The expected result is an exact copy of the lines from the one holding "You are a GUI" to the last line of the material, with pictures removed and nothing added.
============================================================
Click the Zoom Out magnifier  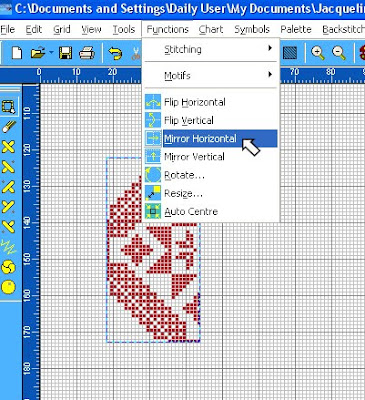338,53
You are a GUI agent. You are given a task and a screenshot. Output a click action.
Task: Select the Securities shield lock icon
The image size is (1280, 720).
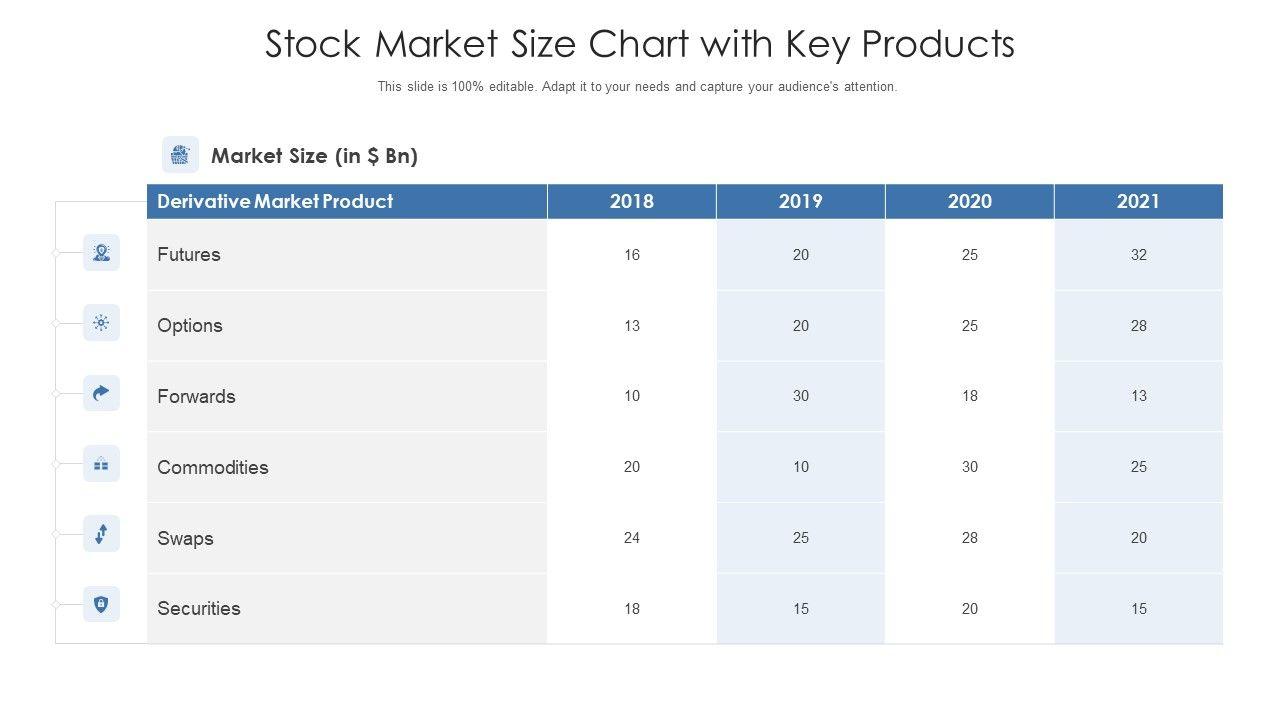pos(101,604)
============================================================
- [RESPONSE BOX]:
You are a GUI agent. You are given a task and a screenshot. Output a click action.
Task: Select the Securities shield lock icon
The image size is (1280, 720).
pos(101,604)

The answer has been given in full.